Many chief executives and board members have spent the majority of their careers in a business environment characterized by relatively open flows of trade, people and information as well as generally stable global alliances. However, the past five years have brought a series of sweeping changes to the international order that increasingly appear to be structural rather than cyclical. The risk landscape is more global, interconnected and fast-moving than ever before, which increases the importance of managing and mitigating those risks and being early to identify opportunities to secure a competitive edge.
In collaboration with the EY-Parthenon Geostrategic Business Group, the EY Center for Board Matters explored how leading boards are adapting their oversight activities to navigate a more complex, fragmented and uncertain international business climate. There have been dramatic changes in the way board members are addressing geostrategic risks and opportunities in just the past few years. For example, the EY-Parthenon’s Geostrategy in Practice survey found that in 2025, 84% of organizations reported that their board of directors assessed the impact of political risk on the company’s existing strategy compared to 40% in 2021.
The survey’s findings point to three questions directors should consider:
1. Is the board staying sufficiently informed to help manage global macroeconomic, trade, regulatory and policy matters?
The biggest change in the survey results between 2021 and 2024 was the increase in directors who reported that their board regularly receives political risk briefings from external subject-matter experts, rising from just 16% in 2021 to 82% in 2025. The survey also revealed a large increase in the percentage of boards that regularly get briefings on these topics from company management.
However, directors should devote attention to the quality of the geopolitical information they receive, not just the quantity or frequency. Leading boards set expectations that the format and content of board reports will enable constructive dialogue during board meetings. Reports should be focused and forward-looking while featuring analysis of trends, patterns, implications and business impact and using easy-to-consume formats such as summaries, callouts, graphics, audio and video.
How those in the boardroom use the information is also critical.

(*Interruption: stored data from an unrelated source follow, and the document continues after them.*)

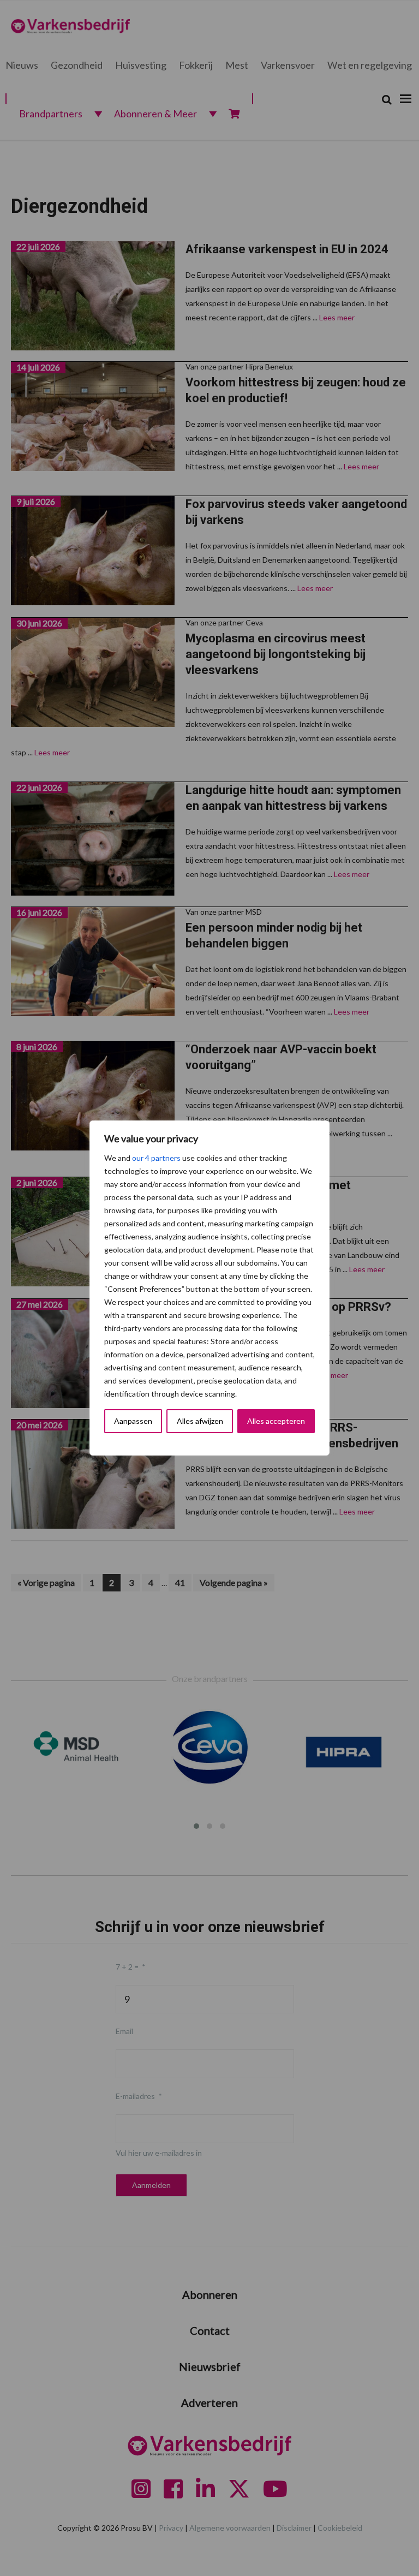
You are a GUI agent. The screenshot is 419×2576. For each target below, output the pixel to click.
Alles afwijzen (200, 1421)
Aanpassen (133, 1421)
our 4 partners (156, 1157)
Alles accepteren (276, 1421)
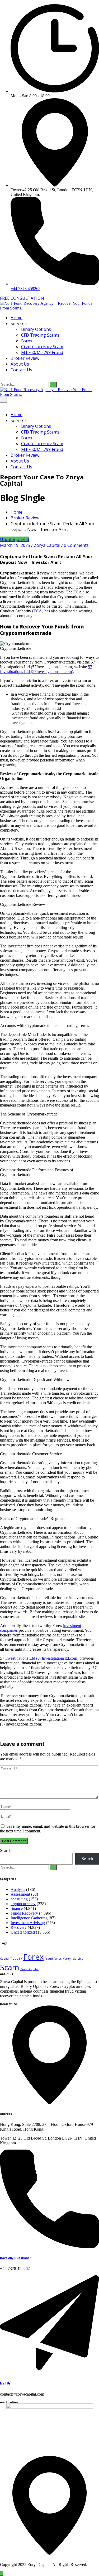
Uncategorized (14, 539)
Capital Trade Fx (11, 1958)
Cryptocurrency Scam (42, 347)
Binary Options (36, 329)
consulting (19, 1899)
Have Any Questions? (15, 2258)
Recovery (19, 1927)
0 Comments (76, 545)
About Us (20, 364)
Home (16, 318)
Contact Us (21, 370)
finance (17, 1908)
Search (5, 1850)
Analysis (18, 1889)
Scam (9, 1967)
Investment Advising (28, 1922)
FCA (38, 611)
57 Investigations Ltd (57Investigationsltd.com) (46, 669)
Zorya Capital (47, 545)
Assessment (20, 1894)
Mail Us (5, 2383)
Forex (26, 341)
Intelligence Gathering (29, 1918)
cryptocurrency (23, 1903)
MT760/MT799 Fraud (42, 352)
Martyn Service (73, 1958)
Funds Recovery (24, 1913)
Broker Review (25, 358)
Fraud (49, 1958)
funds (58, 1958)
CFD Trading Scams (40, 335)
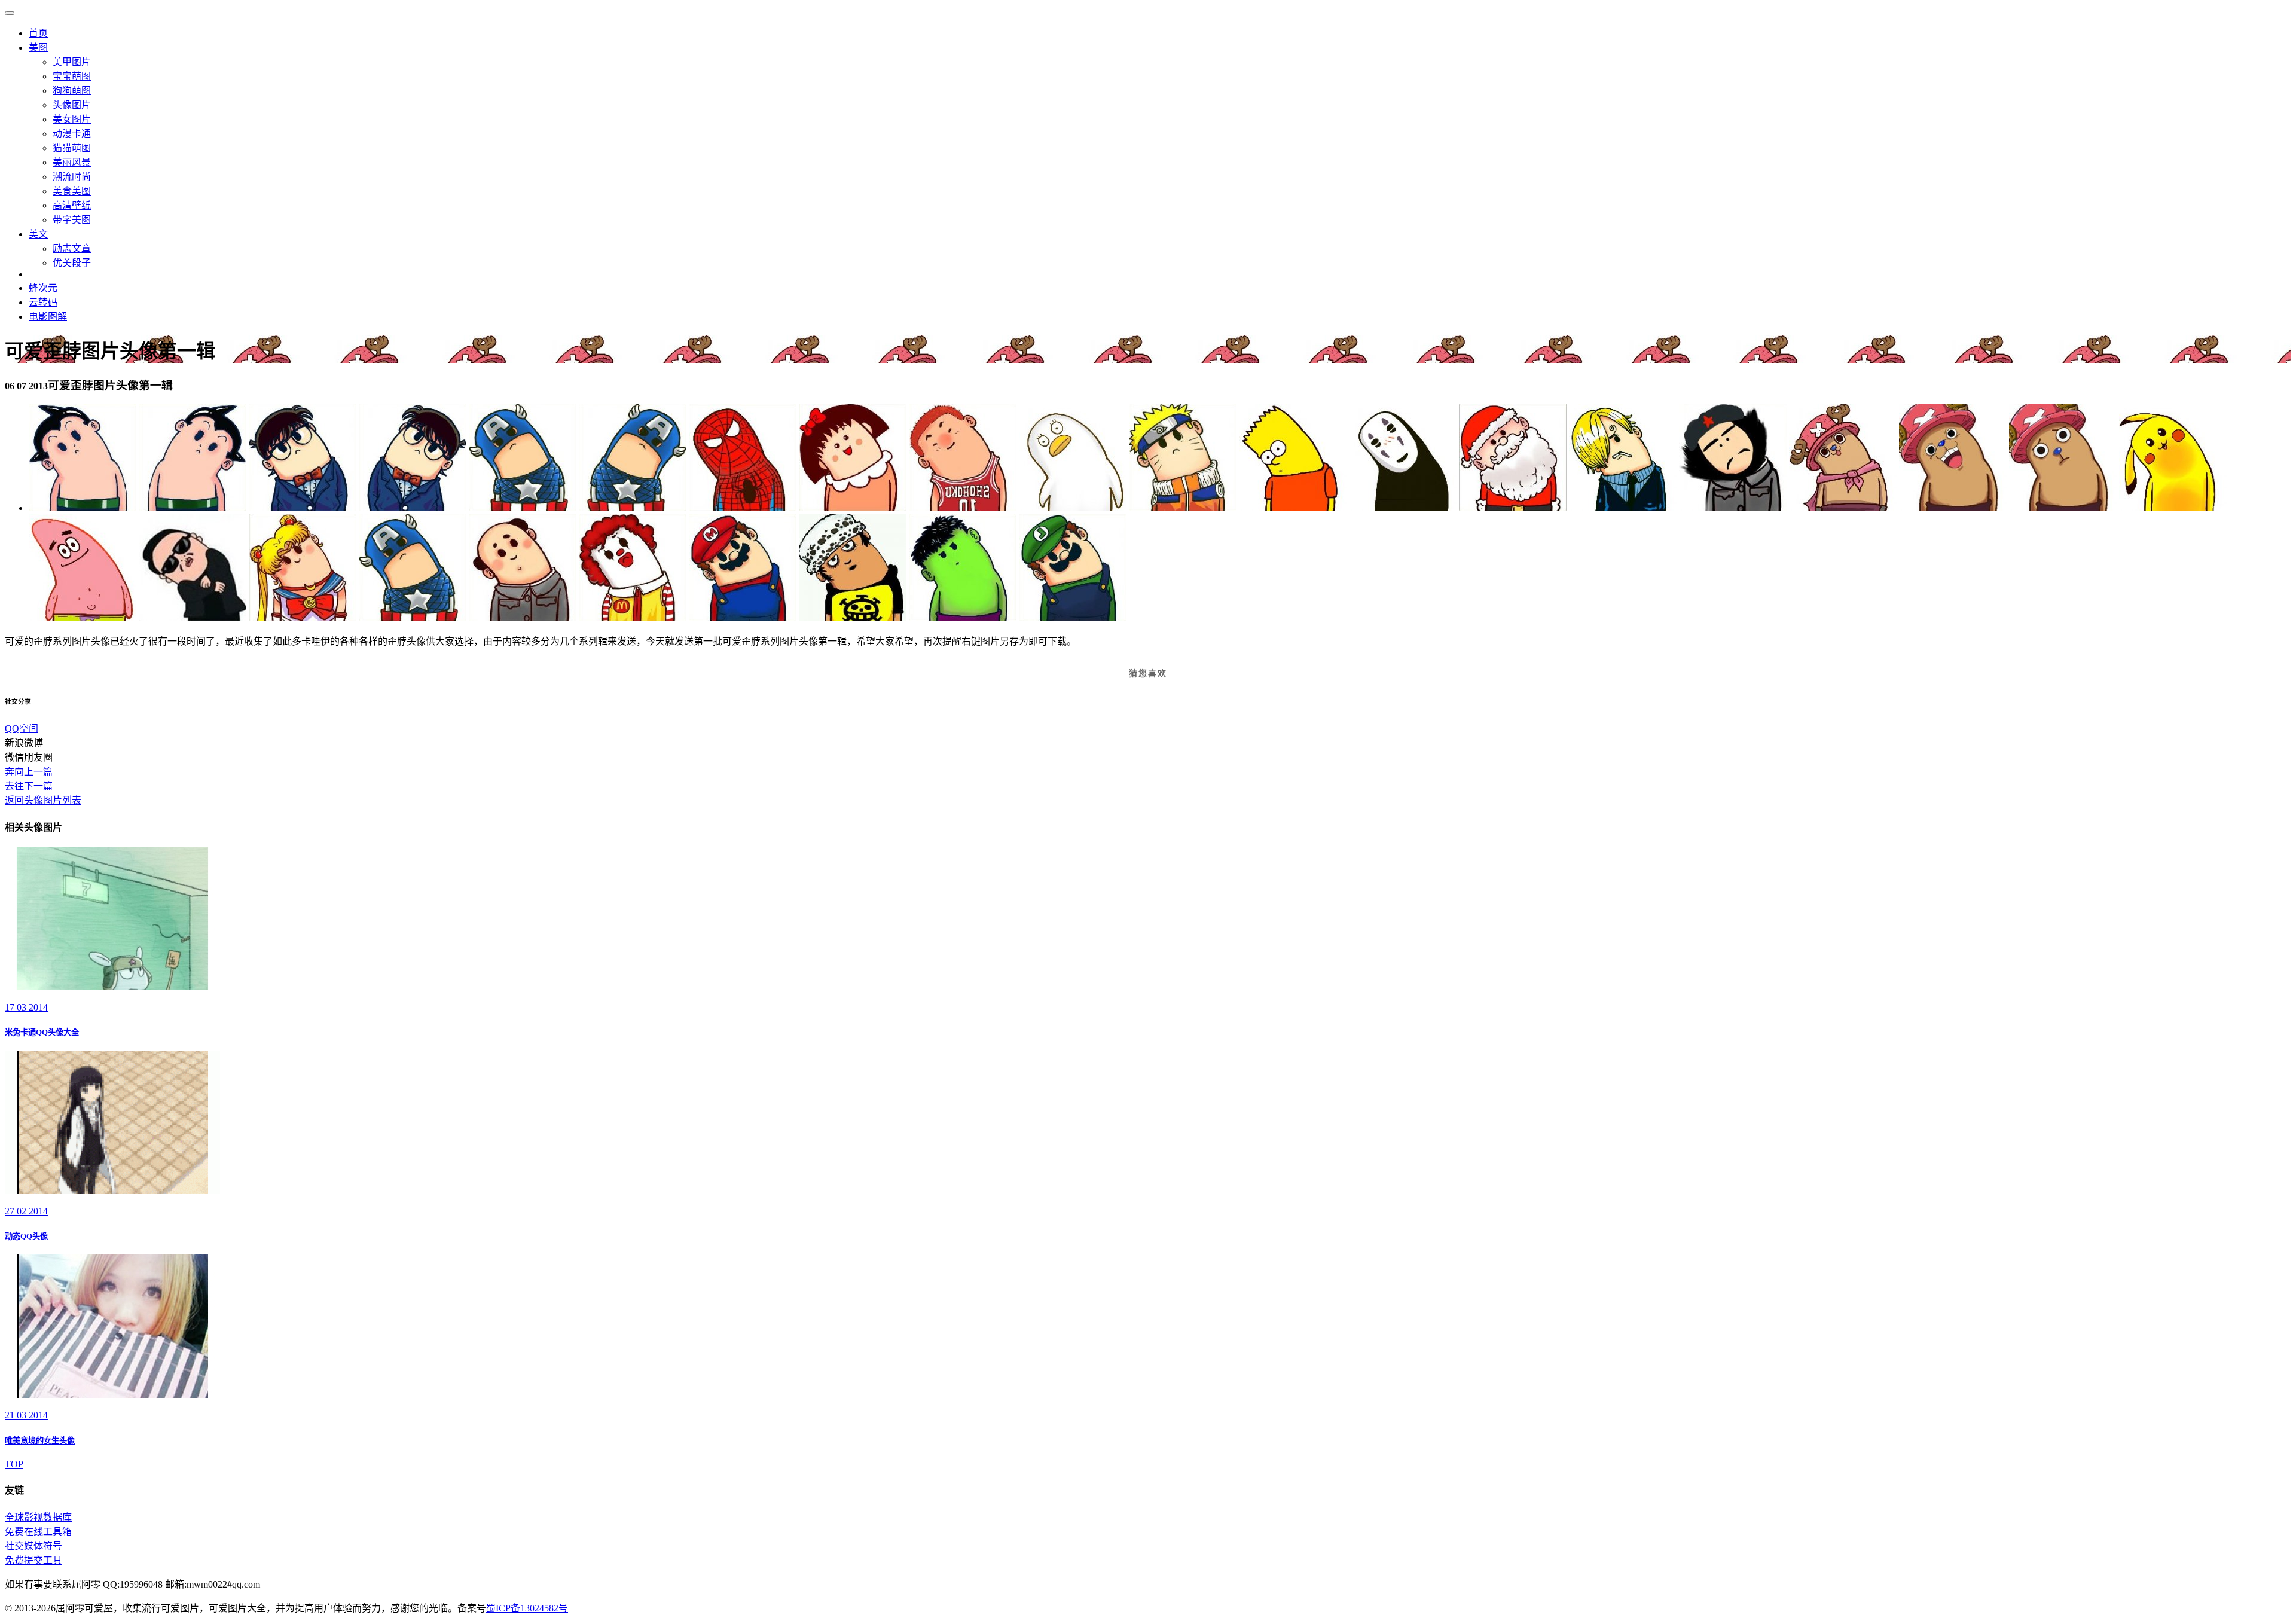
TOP (14, 1464)
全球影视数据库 (38, 1517)
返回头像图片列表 (43, 800)
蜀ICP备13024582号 (527, 1608)
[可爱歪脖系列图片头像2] (192, 508)
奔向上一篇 (29, 772)
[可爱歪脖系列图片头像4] (412, 508)
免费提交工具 (33, 1560)
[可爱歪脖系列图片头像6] (632, 508)
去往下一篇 (29, 786)
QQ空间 (21, 729)
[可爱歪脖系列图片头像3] (302, 508)
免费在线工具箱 (38, 1532)
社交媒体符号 (33, 1546)
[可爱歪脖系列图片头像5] (522, 508)
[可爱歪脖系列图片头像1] (82, 508)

Directors repeatedly say that their number-one priority for improving the quality of board meetings is spending more time in open discussion and less time listening to management presentations. The best insights and analyses are useless if board members do not have an opportunity to discuss and debate their impact on strategy and long-term value creation.
2. Do existing transaction and alliance plans reflect new geostrategic realities?
Joint ventures, partnerships, spinoffs and acquisitions can help catalyze innovation, growth and competitive advantage. The EY-Parthenon survey found a dramatic uptick in the percentage of directors who say their board regularly incorporates political risk considerations into areas such as mergers and acquisitions and market entry, surging to 77% in 2025 from 25% four years earlier. This is happening via strategic portfolio reviews, constructive challenges of deal assumptions and close monitoring of post-deal integration and change management. Board members should consider the following questions:
- How are international developments—including taxes, trade, tariffs, immigration policy and consumer preferences—affecting our portfolio strategy and decisions about deployment of capital?
- How is board oversight enabling a future-back view of how the company’s competitive landscape might change over the long term given emerging trends, and how are related discussions informing the company’s transaction strategy?
- What are the core assumptions that must be true for a deal to succeed and what is management’s plan if the facts on the ground change?
- How can the board and management use the successes and failures of past deals to mitigate common missteps in processes related to transactions or alliances?
3. Is current scenario planning fit for purpose?
Scenario planning is an area of improvement for boards and senior management teams to consider as it was the geostrategy oversight activity survey respondents cited least frequently. To address that deficiency, they can start with a conversation about risk appetite: How well aligned are the board and senior leadership on what the appropriate levels of risk to take are with respect to areas like global mergers and acquisitions, joint ventures and partnerships, supply chain, cybersecurity, and talent?
From there, the board can explore questions such as: Do management’s scenarios for either downside risk (existential threat to the company) or upside opportunity (significant outperformance) consider a broad enough range of outcomes? What metrics provide early-warning indicators that a negative or positive scenario could be materializing and what would be the trigger points for deciding to act?
Governing Amid Ongoing Volatility and Uncertainty
While the exact shape of the international order in 2026 and 2027 may be difficult to predict, geopolitical fragmentation is combining with the momentum of megatrends such as technology transformation, climate change and demographic shifts to create a baseline level of volatility and uncertainty for businesses that seems likely to continue. Directors need to take these new geostrategic conditions into account by integrating an informed global perspective on opportunities and risks into the work of the board.